Esse espaço privilegiado, presente há muitos séculos na arquitetura vernacular brasileira, permitiu o surgimento de uma arte que vem sendo aperfeiçoada sem mestres, em inúmeras linhagens espontâneas, conhecida como varan-dô – o caminho da varanda.
Como acontece com qualquer caminho de desenvolvimento pessoal e espiritual, o varan-dô deve ser praticado com seriedade e respeito a certos princípios básicos. Talvez o mais importante deles seja: não fazer nada. Deve-se encontrar uma posição confortável na cadeira, na rede, em uma almofada ou mesmo no chão e ali permanecer de maneira descompromissada, de olhos abertos, apenas olhando.

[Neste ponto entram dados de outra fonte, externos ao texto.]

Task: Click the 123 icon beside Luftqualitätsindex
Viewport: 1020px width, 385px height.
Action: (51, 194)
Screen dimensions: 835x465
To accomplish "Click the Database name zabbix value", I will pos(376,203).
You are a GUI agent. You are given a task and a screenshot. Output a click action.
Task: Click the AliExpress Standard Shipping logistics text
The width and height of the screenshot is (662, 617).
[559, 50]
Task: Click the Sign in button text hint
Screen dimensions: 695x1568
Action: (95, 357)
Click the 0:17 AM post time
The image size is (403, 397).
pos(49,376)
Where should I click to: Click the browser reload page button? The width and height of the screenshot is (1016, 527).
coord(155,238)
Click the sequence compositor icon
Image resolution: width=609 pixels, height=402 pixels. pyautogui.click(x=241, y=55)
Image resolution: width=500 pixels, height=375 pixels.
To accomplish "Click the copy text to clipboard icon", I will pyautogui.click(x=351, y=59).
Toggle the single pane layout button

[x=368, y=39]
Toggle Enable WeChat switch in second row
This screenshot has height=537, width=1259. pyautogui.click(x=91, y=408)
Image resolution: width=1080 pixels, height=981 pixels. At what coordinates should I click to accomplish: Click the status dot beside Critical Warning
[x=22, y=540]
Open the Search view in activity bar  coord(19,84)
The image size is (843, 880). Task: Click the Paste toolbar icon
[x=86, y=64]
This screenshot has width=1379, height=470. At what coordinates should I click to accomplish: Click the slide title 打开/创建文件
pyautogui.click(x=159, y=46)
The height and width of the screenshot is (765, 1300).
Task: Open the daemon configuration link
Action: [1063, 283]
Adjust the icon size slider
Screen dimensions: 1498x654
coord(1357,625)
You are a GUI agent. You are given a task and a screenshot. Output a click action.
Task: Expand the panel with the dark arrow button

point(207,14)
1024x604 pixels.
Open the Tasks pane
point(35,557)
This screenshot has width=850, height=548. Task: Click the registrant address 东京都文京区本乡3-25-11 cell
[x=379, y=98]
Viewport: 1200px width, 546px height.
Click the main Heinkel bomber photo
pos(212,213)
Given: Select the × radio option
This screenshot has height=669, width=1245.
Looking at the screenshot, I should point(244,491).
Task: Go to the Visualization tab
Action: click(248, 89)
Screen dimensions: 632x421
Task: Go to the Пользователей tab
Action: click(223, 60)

Existe aqui uma curiosa semelhança com o princípio taoísta da não-ação (wu-wei), sem que haja qualquer evidência de origem comum ou influência mútua entre esses dois caminhos milenares.
Deve-se fazer um alerta ao praticante novato, que tende a confundir as coisas. Tendo encontrado uma posição confortável, especialmente quando dispõe de uma rede, o praticante pode se sentir tentado a fechar os olhos, e isso vai fazer com que se perca de sua prática, a ponto de adormecer. Nesse caso, novato, você não está praticando o varan-dô, você está dormindo. O varan-dô, conhecido em muitas províncias também como varandismo, se pratica de olhos abertos. Qualquer que seja o caminho, o verdadeiro desenvolvimento demanda certos esforços.
Dificuldade semelhante encontra também o praticante do yoga com a postura shavasana, na qual deve haver, junto com um relaxamento profundo em posição deitada, um sério empenho para evitar que se adormeça. A respiração correta pode ajudar bastante nos dois casos.
A prática do varan-dô pode também acontecer em grupos. Quando se ocupa uma varanda junto com os amigos, os momentos se sucedem de maneira natural: conversa, risada geral, cantoria. E há também os momentos em que todos se calam. É aí, nesse silêncio grupal, que se pratica coletivamente o varan-dô. Cada um olhando aquilo que quiser: uma nuvem, uma formiga, a lua, a árvore que balança ao vento, o pássaro que também apenas olha, as galinhas ciscando, o pensamento e seus caminhos ao infinito.
Na ausência de uma varanda física, o varan-dô pode ser praticado, ainda que de forma bastante limitada, sob um beiral, em um quintal ou junto a uma janela. A intenção é essencial nesta prática.
No encontro do aqui dentro com o lá fora está o grande portal. A prática diária traz equilíbrio e grandes benefícios à saúde do corpo e da mente.
É apenas genial!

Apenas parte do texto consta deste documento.